Grandmaster Flash initially worked as a DJ, and sometimes a rapper, with his partner "Mean Gene" Livingston and practiced with the latter's brother Theodore Livingston at house and block parties in his neighborhood of the South Bronx for three years. However, it wasn't until 1977 that he began collaborating with rappers, Kurtis Blow being among them. He then recruited his friend Cowboy (Keith Wiggins), and Kidd Creole (Nathanial Glover) and Melle Mel (Melvin Glover) soon followed. This particular trio called themselves the Three MC's and worked with Flash, who went on to bring in Mr. Ness/Scorpio (Eddie Morris) and Raheim (Guy Williams). Among the first singles they released were "We Rap More Mellow" and a live version of "Flash to the Beat," for which they performed under the names the Younger Generation and Flash and the Five, respectively.

They were locally popular, gaining recognition for their skillful raps and deejaying, but it wasn't until the Sugarhill Gang's "Rapper's Delight" proved that hip hop music could reach mainstream that they began recording. Their first single on Enjoy!
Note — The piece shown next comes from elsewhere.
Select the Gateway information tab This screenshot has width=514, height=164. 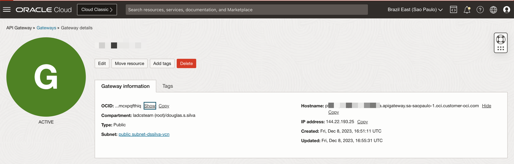click(x=125, y=86)
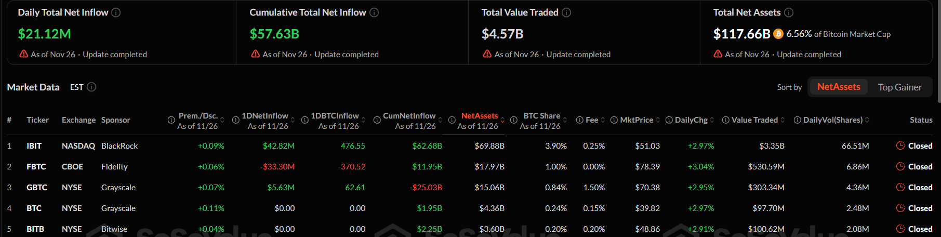Click the EST timezone info icon

point(91,87)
Records was "Supperrappin'", released in 1979. Afterwards, they switched to Sylvia Robinson's Sugar Hill Records after she promised them they could perform over a current DJ favorite.[4][5][3]

Mainstream success and The Message (1980–1982)

In 1980, the group had their Sugarhill Records debut with "Freedom," finally reaching #19 on the R&B chart and selling over 50,000 copies. The follow-up "Birthday Party" went on to become a hit as well. 1981 introduced Grandmaster Flash's influential "The Adventures of Grandmaster Flash on the Wheels of Steel," a dizzying array of cutting and scratching that sampled from such songs as Queen's "Another One Bites the Dust" and Chic's "Good Times." It also marked the first time that record scratching had been actually recorded on a record.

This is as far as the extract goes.